At that time, I afforded Plaintiff a single additional opportunity to amend his Complaint. He then
filed a Second Amended Complaint against the Director of Allegheny County Human Services.
He has also filed several Motions for Injunctive Relief, each of which has been denied.
Presently, Defendant has filed a Motion to Dismiss the Second Amended Complaint on
various grounds, pursuant to Fed. R. Civ. P. 12(b)(1) and (6). For the following reasons, the
Motion will be granted.
OPINION
I. APPLICABLE STANDARDS
To survive dismissal pursuant to Rule 12(b)(6), a complaint must contain sufficient
factual matter, accepted as true, to "state a claim to relief that is plausible on its face." Ashcroft
v. Iqbal, 129 S. Ct. 1937, 1949, 173 L. Ed. 2d 868 (2009). In deciding a motion to dismiss, all
factual allegations, and all reasonable inferences therefrom, must be accepted as true and viewed
in a light most favorable to the plaintiff. Colburn v. Upper Darby Twp., 838 F. 2d 66, 666 (3d
Cir. 1988). In ruling on a motion for failure to state a claim, I must look to “whether sufficient
facts are pleaded to determine that the complaint is not frivolous, and to provide the defendants
with adequate notice to frame an answer.” Id. Plaintiff must allege “enough facts to raise a
reasonable expectation that discovery will reveal evidence of the necessary elements” of his
cause of action. Phillips v. County of Allegheny, 515 F.3d 224, 234 (3d Cir. 2008). Pro se
filings are to be liberally construed. Hartmann v. Carroll, 492 F.3d 478, 482 n.8 (3d Cir. 2007).

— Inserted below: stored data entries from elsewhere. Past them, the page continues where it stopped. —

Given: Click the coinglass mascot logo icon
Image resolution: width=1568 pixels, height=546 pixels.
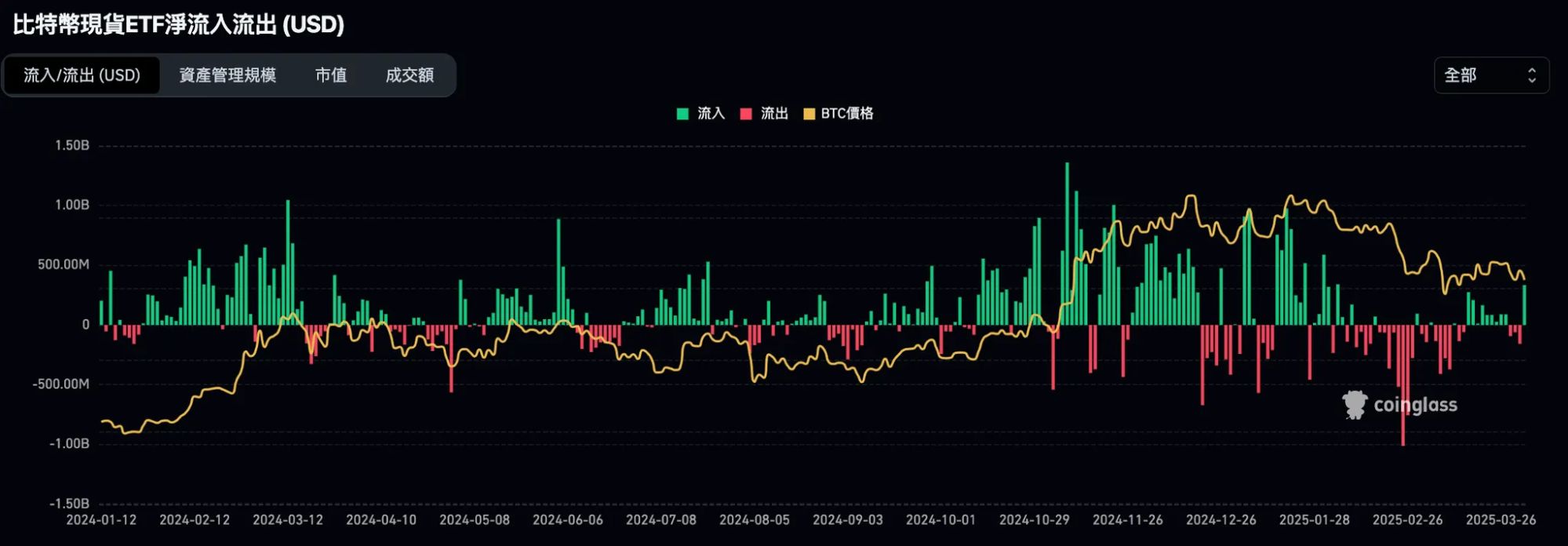Looking at the screenshot, I should click(1354, 405).
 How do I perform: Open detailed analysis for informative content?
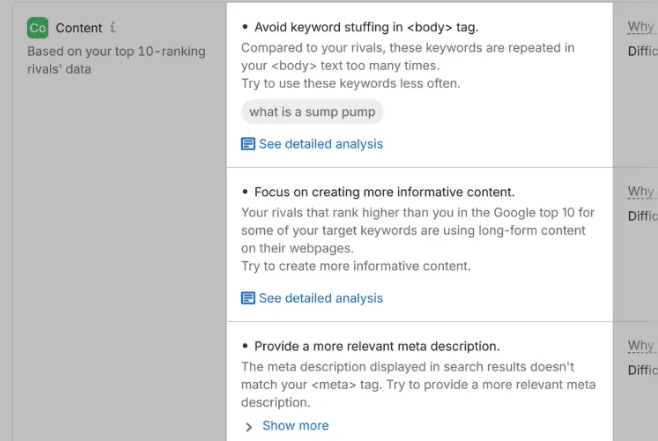tap(320, 298)
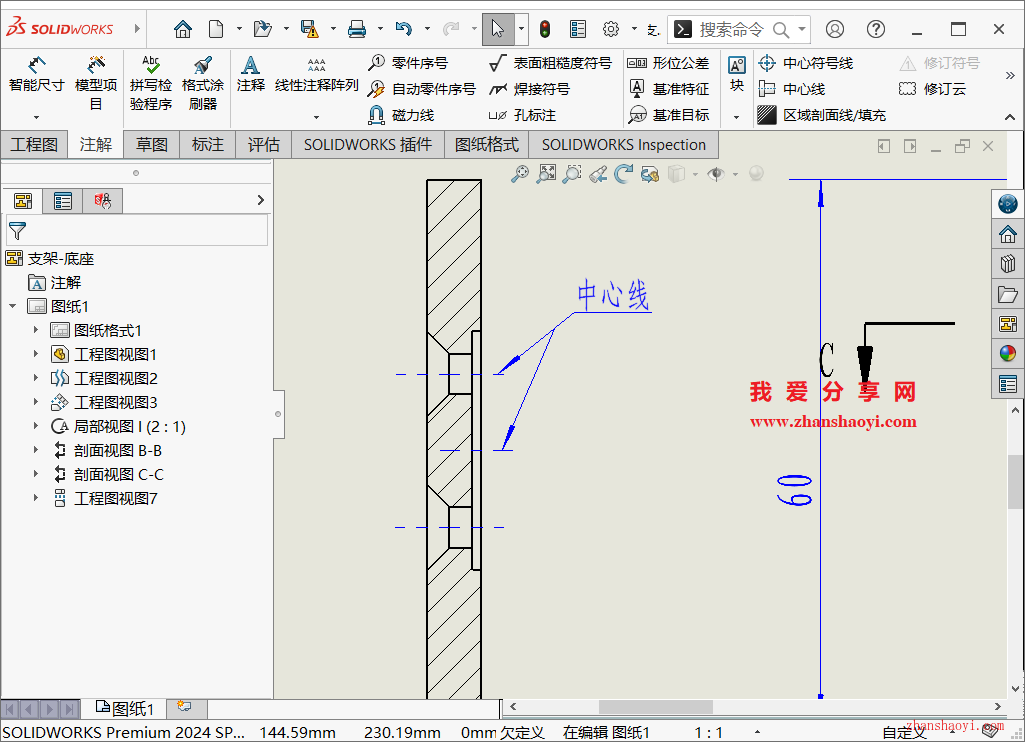Open the Display Style dropdown arrow

[693, 173]
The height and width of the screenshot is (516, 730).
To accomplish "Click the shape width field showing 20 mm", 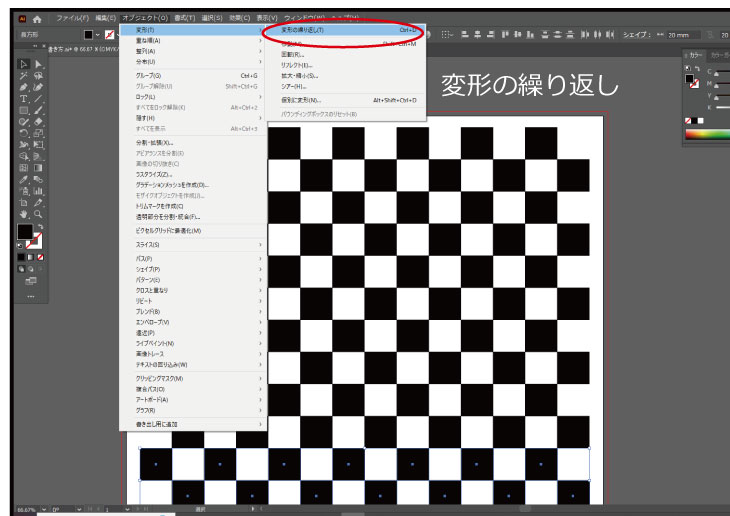I will [x=678, y=34].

A facial attack on jurisdiction pursuant to Rule 12(b)(1), such as the one at issue here, is treated
similarly to a Rule 12(b)(6) motion. Phillips v. James, No. 9-1474, 2010 U.S. Dist. LEXIS
67950, at *10 (W.D. Pa. July 8, 2010).
I have carefully considered Plaintiff’s submissions, in their entirety, according to these
standards.
II. DEFENDANT’S MOTION
Defendant first asserts that the Department of Human Services is entitled to Eleventh
Amendment Immunity. Plaintiff claims that the Defendant is supervised by the Commonwealth
Department of Public Welfare, Office of Children, Youth, and Families, which “contracts out” to
the Defendant.
As Plaintiff’s averments suggest, Pennsylvania’s domestic relations agencies,
including those involving children and youth services, are defined by statute as arms of the state
court and state government institutions. Wattie-Bey v. AG Office, 424 Fed. Appx. 95, 98 n.2
(3d Cir. 2011).
Indeed, Plaintiff does not dispute Defendant’s immunity; instead, he contends that he
may sue pursuant to Ex parte Young, 209 U.S. 123, 28 S. Ct. 441, 52 L. Ed. 714 (1908), which
permits suit against individual officers for prospective relief to end an ongoing violation of
federal law. In determining whether the requested relief falls within the exception, a court must
"look to the substance rather than the form of the relief sought." Papasan v. Allain, 478 U.S. 265,
278, 106 S. Ct. 2932, 92 L. Ed. 2d 209 (1986). That exception, however, is inapplicable to the
facts here. In the first instance, to the extent that Plaintiff seeks prospective relief, “the Ex Parte
Young doctrine does not apply when a suit is ultimately asking a federal court to direct a state
official on how to operate under state law.” Price El v. Superior Court of N.J., No. 11-2213,
2012 U.S. Dist. LEXIS 3682 (D.N.J. Jan. 12, 2012). Moreover, Defendant’s alleged personal
involvement is that he implemented the policy that requires establishment of paternity prior to
opening a child support case. Plaintiff challenges the manner in which paternity was
established, but that is not an “ongoing violation” of federal law, as contemplated by Ex parte
Young. Likewise, to the extent Plaintiff seeks the return of IRS funds, such relief does not fall
within the exception.
Moreover, as Plaintiff’s claims have come into greater focus via his Second Amended
Complaint, it has become apparent that the case case directly implicates the Rooker-Feldman
doctrine. For the doctrine to apply, "(1) the federal plaintiff lost in state court; (2) the plaintiff
'complain[s] of injuries caused by [the] state-court judgments'; (3) those judgments were
rendered before the federal suit was filed; and (4) the plaintiff is inviting the district court to
review and reject the state judgments." Great Western Mining & Mineral Co. v. Fox Rothschild
LLP, 615 F.3d 159, 165 (3rd Cir. 2010). I am barred from conducting “a review of the
proceedings already conducted by the 'lower' tribunal to determine whether it reached its result in
accordance with law." Id. at 169 (quoting Bolden v. City of Topeka, 441 F.3d 1129, 1143 (10th
Cir. 2006)). Otherwise stated:
The Rooker-Feldman doctrine bars district courts from "entertain[ing]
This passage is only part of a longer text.